To be a good lead-off hitter, you have to get into scoring position - that much, I think everyone can agree on. Scoring position refers to being a runner on second or third base. However, feared HR-threats like Adam Dunn are considered to be "in scoring position in the batter's box" because of their ability to hit the long ball. That being said, I will consider HRs in this statistic as well.

So now I will redefine and enumerate scoring position with percentages:

There are three parts of scoring position now - second base, third base, and home.

Home (which refers to having hit yourself in via homerun) is 100%

Third base is 66.66%

Second base is 33.33%

What I did was divide "scoring position" into even thirds 100% likely to score via a home-run, 66% chance of scoring from third, and 33% chance of scoring from second. Again, I made this up, but it's the best I can come up with and easiest way to do it.

Now, my nifty little equation called Scoring Position Efficiency (SPE).

(home x 100%) + (third x 66.66) + (second x 33.33)


plate appearances as a percent


So what we first have to do is add in the stolen bases to the 2B/3B totals. So now their stats are: (HR/3B/2B)

Martin Prado - 12/5/43

Adam Dunn - 40/2/26

Carl Crawford - 13/26/72


Martin Prado SPE

(12 x 100%) + (5 x 66%) + (43 x 33%)

_________________________ = 48.55 SPE

.608 plate appearances

Adam Dunn SPE

(40 x 100) + (2 x 66) + (26 x 33)

__________________________ = 73.38 SPE

.680 PA

Carl Crawford SPE

(13 x 100) + (26 x 66) + (72 x 33) = 76.27 SPE


.707 PA



Really now - who saw that coming? Raise your hands. LIAR!

What this means is that Prado puts himself into scoring position 48.55% of the time on average, Dunn 73.38% and Crawford 76.27%. That equates to a ~3% more chance that Crawford will be in scoring position than Dunn and a whopping 28% more than Prado.

Again, this is a junk stat. It has nothing to do with the batters' propensity to knock the runner in from scoring position who bat lower in the order. It also does not solely measure OBP. I do not believe SPE should be the sole factor in determining one's ability to hit in the one-hole, but should at least be considered as important. R, OBP, RBI, etc do not tell the whole story.

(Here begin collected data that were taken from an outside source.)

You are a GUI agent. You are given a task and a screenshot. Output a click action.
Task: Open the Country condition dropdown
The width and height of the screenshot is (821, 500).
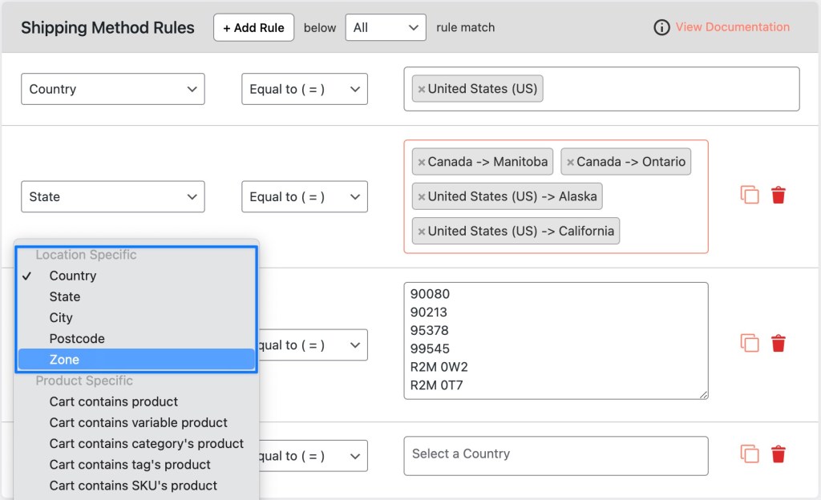[x=112, y=89]
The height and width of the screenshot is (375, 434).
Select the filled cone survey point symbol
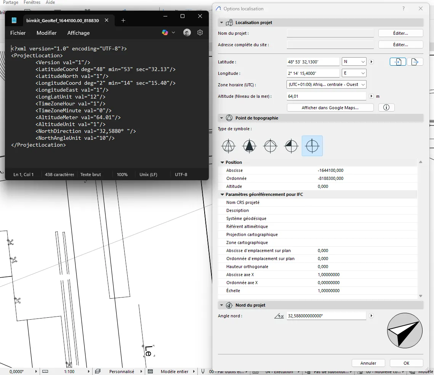coord(249,145)

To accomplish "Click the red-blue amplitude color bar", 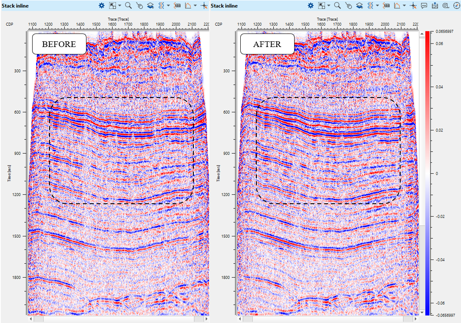I will pos(427,173).
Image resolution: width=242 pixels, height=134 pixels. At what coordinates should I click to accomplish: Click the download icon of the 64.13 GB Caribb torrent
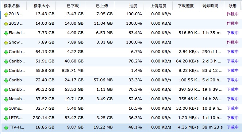(x=6, y=52)
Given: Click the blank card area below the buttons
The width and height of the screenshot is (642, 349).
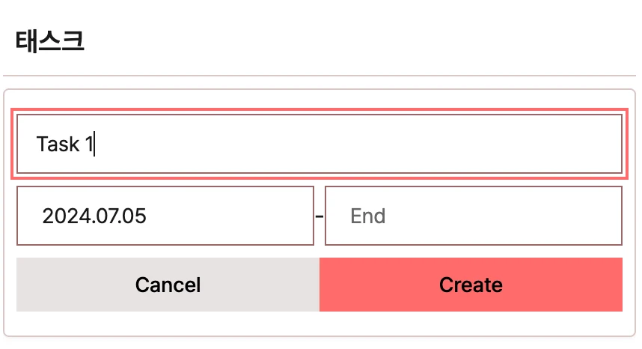Looking at the screenshot, I should pyautogui.click(x=320, y=324).
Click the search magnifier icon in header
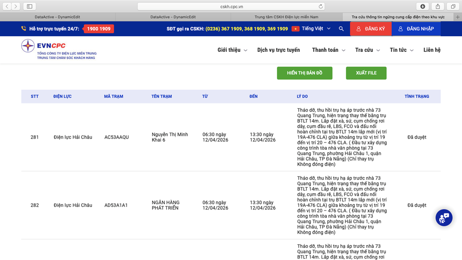This screenshot has height=260, width=462. [341, 29]
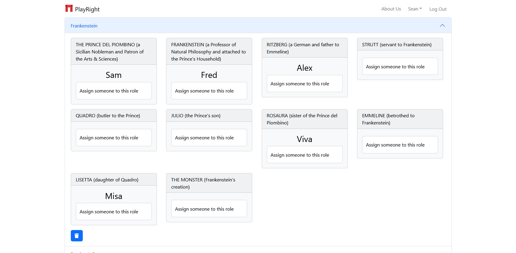This screenshot has width=516, height=253.
Task: Assign someone to the Strutt role
Action: (x=400, y=67)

For kicks and giggles, here are the SPE to other prototypical lead-off hitters around the league. Please, do not compare them to Adam Dunn - that was not the point here. Most hitters are not like Adam Dunn, compare these statistics Crawford and Prado.

Jimmy Rollins - 69.3 SPE

Grady Sizemore - 71.7 SPE

Hanley Ramirez - 81.9 SPE

Jacoby Ellsbury - 69.3 SPE

Chone Figgins - 52.9 SPE

Jose Reyes - 69.1 SPE

This FanPost does not express the views or opinions of Talking Chop.